Her slight smile faded, then her lips moved. Words arose as more song than speech, holding natural sounds which no human could voice, like the ripple a waterfall made and, somehow, the noise caused by a falling star. The rational part of my brain struggled in her presence, as always.
She began with my name “Ewan ap Meredith ap Gwilym. . .” and continued beyond the few ancestors I knew about until the sounds blurred together, perhaps spoken in the Brythonic language that preceded Welsh.
Had she witnessed all of those generations? The fey were notoriously long-lived, perhaps immortal. Throughout history, had she been trying to assemble the pieces of a puzzle scattered throughout the British Isles in the beginning? And to what end? Only she knew.
Then she began to tell me where I must go after I reached the station that her crow messenger instructed me in a dream to seek out. The landmarks that would guide me. What I must avoid and what I must needs watch for on the way. I was not to drag any human follower with me, accidentally or not. I must arrive with only my shadow for company.
I felt my pulse quicken at the threat beneath her stipulations. The fey showed mercy sometimes in stories, but that could be merely the wishful thinking of the storyteller. I did not care what happened to me, though I would prefer to carry on living, but I would not want anyone else to die due to my carelessness.
Clackety-clack. Clackety-clack.
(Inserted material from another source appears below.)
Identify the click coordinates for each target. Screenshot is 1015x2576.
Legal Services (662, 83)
The definitive noise of the train intruded, sounding too loud.
Her image disappeared.
I gasped in a breath as though surfacing from a depth of water. I had forgotten to breathe.
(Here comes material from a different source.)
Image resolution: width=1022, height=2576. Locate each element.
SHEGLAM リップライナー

I stared at the space she had occupied, feeling strangled by the lack of her, adrift and so insubstantial that I wondered if I were only a ghost before I felt tears leaking from my eyes. No wonder it was said that the fey could drive a mortal into madness.
A movement distracted me, pulled my gaze to the man who had grinned at me earlier after the tourists from London disembarked.
Would he speak to me now? Had he somehow perceived her visitation? Even if he only glimpsed a shred of her glamour, he would surely be influenced.
He tilted his head in a silent question with a concerned expression.
It took me a moment to find the capacity but I managed to nod, trying to signify that I was quite all right, really, though I felt sure he was in no way reassured.
Although his lips never moved, I heard the words: And what’s your story, I wonder.
Her invasion of my mind might have opened me up to sensing ordinary thoughts.
I could not look away from him even though I tried to persuade myself that was the best course of action.
Weighing the possibilities, I considered. If he asked me aloud, right now, I might perhaps tell him the entirety. For his part, he might come to the understandable conclusion that either I was possessed of a more vivid imagination than most people or that I inhabited my own shadowy reality which only coincided with everyone else’s intermittently.
A glint of humour brought me a daft idea which tugged me back toward normality. What if this man was a travelling writer looking for a character to add to his novel in progress? If I confided in him, he would certainly get more than he bargained for, but then I was used to keeping my secrets.
I finally managed to turn my head toward the window and began to count the sheep I could see. Not in pursuit of sleep, but because I knew that numbers being logical and rational were the best antidote to being overwhelmed by emotions. I had learned that as a child in the upheaval of family life and, in more recent years, discovered that counting helped me recover from any encounter with the fey.